Note that I say “top few” above because RBO is parameterized by a “patience” parameter, which is related to how many of the top entries the reader will inspect before stopping. The reason for this parameter originates in the motivation for RBO, which was to measure the similarity between search engine results. The code I am using to calculate RBO uses this implementation.
from rbo import rbo
compare_rankings = rbo(covid19_rankings, # ranking by confirmed COVID-19 cases
airnet_rankings['State'].values, # ranking by air-network connectivity
0.95) # "patience" parameter
print(f"Raw RBO result: {compare_rankings}\n\n==> RBO score is {compare_rankings.ext:.3}")

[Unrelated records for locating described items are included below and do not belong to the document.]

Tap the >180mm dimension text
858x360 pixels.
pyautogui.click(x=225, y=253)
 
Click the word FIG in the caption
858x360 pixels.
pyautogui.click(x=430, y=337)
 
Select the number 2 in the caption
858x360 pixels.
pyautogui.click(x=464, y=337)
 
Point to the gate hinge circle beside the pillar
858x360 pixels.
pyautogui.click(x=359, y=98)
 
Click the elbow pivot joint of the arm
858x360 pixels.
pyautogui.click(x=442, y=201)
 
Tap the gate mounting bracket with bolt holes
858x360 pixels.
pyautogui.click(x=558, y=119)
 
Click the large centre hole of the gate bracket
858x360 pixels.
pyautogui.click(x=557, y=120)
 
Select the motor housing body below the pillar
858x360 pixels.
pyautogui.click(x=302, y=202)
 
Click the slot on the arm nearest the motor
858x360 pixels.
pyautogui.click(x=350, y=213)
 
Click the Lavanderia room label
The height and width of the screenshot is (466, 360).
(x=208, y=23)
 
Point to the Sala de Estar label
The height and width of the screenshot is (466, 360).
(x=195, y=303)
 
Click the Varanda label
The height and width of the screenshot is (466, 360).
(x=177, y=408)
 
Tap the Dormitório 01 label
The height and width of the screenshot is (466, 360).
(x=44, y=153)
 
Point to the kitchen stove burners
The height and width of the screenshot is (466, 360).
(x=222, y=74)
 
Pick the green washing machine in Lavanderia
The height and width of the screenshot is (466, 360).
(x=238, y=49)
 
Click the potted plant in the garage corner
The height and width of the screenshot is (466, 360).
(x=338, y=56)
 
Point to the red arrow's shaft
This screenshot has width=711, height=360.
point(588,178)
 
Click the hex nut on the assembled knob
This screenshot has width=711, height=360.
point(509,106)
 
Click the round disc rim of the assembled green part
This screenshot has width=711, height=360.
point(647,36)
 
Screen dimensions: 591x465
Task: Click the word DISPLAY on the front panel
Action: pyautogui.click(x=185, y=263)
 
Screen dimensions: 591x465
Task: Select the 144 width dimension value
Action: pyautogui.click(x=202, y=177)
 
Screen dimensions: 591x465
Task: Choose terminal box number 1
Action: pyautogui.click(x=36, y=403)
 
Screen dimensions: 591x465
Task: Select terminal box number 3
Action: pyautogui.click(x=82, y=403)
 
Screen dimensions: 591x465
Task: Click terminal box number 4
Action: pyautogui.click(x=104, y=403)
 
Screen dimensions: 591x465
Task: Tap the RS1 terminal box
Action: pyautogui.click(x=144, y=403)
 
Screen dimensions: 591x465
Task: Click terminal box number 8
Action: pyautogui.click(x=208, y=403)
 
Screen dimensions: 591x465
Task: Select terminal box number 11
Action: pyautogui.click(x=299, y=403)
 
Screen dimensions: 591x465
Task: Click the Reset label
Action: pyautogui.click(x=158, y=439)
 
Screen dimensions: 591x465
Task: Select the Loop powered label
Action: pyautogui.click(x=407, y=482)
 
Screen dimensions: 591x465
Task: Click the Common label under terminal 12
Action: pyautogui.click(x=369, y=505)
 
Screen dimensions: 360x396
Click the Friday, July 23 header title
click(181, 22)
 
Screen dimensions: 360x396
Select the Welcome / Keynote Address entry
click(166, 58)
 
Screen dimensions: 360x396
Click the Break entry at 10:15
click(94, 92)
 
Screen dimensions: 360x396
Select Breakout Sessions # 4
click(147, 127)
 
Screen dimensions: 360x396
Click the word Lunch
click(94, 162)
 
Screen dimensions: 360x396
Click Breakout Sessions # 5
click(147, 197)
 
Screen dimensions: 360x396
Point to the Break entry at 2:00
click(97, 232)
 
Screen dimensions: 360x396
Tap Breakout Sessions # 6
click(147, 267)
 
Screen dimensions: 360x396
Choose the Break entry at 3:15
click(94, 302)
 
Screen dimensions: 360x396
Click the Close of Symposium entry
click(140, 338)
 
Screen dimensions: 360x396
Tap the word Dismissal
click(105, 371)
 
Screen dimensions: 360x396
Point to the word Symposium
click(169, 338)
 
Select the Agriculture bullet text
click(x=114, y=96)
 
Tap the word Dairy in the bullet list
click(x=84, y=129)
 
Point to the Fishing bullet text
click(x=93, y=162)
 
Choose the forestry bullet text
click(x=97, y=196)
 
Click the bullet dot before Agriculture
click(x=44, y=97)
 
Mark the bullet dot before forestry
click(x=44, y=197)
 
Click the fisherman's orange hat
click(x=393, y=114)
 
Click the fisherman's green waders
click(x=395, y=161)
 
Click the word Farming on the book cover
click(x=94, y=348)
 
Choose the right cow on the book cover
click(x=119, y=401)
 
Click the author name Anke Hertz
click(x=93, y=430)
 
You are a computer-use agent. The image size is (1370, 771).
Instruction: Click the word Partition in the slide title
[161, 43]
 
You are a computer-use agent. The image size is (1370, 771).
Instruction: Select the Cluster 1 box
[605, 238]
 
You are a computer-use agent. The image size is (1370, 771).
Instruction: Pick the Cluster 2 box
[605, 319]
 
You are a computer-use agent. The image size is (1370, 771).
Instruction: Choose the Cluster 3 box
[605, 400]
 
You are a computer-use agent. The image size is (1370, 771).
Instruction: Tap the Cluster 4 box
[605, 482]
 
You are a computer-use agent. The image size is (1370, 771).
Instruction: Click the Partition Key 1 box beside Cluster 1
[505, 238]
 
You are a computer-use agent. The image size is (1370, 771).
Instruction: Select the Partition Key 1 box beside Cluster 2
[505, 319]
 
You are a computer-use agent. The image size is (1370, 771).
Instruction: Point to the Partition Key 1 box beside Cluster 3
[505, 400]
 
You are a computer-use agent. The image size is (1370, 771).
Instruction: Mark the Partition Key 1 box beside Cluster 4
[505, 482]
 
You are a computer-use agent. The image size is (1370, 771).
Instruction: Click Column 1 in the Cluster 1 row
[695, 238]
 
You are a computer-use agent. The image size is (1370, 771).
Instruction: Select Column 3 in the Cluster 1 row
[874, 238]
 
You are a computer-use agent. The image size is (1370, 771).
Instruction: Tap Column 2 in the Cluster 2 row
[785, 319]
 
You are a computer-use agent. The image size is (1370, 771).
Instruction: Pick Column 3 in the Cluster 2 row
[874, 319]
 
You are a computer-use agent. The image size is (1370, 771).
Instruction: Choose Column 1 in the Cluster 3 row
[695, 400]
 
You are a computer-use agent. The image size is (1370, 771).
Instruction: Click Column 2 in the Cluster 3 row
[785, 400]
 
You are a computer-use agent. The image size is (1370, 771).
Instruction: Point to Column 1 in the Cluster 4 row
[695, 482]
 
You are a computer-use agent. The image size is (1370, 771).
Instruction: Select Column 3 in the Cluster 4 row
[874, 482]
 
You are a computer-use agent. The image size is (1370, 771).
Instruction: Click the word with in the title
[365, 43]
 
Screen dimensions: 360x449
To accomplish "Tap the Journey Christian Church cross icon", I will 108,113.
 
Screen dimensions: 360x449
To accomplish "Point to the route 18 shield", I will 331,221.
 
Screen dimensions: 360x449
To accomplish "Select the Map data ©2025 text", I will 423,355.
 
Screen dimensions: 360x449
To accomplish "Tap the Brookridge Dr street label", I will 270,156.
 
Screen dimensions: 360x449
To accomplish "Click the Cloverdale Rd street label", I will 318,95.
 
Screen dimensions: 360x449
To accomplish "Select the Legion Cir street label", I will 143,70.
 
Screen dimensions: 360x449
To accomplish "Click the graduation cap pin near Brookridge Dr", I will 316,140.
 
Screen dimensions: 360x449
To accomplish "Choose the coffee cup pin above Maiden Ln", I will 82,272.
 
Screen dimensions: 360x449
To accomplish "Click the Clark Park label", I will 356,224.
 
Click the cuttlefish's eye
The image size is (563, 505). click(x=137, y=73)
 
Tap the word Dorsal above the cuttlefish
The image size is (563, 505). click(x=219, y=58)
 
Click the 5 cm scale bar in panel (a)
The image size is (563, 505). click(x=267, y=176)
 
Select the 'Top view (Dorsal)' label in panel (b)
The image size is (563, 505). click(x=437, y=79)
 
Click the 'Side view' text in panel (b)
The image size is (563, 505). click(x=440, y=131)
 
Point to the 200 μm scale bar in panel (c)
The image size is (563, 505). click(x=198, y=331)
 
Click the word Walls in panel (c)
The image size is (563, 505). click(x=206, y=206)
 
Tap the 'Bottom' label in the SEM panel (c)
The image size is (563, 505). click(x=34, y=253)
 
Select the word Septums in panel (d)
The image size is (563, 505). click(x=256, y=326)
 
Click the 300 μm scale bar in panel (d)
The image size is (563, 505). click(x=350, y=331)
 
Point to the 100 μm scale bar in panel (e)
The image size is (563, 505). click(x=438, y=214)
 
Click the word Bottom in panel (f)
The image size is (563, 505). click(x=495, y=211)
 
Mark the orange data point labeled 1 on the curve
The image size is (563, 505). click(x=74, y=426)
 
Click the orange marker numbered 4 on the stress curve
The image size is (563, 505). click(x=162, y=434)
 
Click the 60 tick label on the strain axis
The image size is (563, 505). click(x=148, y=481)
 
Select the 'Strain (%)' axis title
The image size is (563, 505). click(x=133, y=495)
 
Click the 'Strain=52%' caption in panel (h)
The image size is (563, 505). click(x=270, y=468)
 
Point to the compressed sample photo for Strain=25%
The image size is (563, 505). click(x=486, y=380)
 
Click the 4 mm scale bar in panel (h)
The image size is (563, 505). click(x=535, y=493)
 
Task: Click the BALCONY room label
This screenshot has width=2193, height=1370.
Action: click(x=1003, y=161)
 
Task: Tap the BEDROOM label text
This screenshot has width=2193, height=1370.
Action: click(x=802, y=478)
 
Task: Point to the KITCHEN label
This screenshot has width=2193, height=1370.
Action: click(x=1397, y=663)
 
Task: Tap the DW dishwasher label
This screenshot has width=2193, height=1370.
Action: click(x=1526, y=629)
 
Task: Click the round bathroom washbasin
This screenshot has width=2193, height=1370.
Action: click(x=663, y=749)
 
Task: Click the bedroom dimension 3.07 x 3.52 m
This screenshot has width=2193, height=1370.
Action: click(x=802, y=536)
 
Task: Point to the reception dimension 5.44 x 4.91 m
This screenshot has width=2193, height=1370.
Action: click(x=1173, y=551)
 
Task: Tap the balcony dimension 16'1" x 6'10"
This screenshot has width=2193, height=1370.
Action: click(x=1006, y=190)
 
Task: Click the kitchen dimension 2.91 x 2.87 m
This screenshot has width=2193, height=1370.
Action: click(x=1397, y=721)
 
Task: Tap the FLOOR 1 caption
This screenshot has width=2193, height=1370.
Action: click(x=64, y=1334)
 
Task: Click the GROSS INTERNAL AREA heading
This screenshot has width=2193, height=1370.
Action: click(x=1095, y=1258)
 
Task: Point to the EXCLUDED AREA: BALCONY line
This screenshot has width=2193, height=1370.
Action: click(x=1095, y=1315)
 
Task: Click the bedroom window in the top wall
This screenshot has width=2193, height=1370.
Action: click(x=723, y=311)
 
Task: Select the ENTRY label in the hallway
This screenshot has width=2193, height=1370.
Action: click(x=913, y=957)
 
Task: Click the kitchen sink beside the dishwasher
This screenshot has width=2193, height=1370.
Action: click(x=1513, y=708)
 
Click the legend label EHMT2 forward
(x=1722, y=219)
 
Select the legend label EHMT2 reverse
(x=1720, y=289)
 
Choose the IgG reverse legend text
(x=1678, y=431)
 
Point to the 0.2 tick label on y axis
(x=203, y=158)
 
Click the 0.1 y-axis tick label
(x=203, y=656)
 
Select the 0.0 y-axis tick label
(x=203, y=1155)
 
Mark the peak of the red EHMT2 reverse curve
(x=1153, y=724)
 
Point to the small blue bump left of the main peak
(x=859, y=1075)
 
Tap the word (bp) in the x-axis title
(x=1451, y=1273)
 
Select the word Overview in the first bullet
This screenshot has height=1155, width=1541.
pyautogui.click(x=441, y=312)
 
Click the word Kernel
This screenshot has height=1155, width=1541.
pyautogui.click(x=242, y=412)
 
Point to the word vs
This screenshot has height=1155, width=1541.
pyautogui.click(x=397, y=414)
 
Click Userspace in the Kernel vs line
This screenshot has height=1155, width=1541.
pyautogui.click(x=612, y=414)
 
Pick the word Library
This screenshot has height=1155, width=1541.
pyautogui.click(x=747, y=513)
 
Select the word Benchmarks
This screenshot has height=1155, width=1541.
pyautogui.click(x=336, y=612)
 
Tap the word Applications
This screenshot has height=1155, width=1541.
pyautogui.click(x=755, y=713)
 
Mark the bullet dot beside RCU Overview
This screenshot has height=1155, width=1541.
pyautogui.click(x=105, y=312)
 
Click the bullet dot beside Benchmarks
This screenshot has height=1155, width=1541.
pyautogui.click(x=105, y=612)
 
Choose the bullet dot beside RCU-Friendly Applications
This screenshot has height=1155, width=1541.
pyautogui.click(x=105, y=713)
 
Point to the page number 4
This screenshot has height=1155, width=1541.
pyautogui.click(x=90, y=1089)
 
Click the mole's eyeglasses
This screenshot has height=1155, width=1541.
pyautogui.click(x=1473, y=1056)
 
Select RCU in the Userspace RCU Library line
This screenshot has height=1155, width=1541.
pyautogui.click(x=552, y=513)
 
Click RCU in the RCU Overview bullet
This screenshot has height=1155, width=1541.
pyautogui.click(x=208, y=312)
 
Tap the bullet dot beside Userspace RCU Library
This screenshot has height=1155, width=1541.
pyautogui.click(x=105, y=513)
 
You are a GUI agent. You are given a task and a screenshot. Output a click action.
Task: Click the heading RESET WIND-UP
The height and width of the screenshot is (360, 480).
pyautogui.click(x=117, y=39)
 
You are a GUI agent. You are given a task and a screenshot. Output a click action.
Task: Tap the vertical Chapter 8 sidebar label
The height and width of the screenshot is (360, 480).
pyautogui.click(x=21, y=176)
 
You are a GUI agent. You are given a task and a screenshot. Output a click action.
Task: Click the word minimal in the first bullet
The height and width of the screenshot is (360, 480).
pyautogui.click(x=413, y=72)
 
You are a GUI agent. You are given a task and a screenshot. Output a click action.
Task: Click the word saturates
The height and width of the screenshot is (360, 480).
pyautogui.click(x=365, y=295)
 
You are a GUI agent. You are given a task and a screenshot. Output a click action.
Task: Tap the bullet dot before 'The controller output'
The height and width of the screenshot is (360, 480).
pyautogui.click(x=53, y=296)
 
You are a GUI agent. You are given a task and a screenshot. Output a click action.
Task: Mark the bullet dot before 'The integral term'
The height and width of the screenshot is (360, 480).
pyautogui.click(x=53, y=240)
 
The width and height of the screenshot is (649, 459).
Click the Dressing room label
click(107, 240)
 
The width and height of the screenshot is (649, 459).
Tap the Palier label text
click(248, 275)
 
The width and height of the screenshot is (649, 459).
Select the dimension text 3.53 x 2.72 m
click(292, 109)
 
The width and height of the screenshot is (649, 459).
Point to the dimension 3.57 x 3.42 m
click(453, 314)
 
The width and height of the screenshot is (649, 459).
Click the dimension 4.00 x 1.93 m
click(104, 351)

Raw RBO result: RBO(min=0.8121261555176027, res=0.02058258852563008, ext=0.8325850950430913)
==> RBO score is 0.833
We see an RBO score of 0.833, which suggests that the connectivity of the airport network may help explain the number of confirmed COVID-19 cases we are seeing in each state.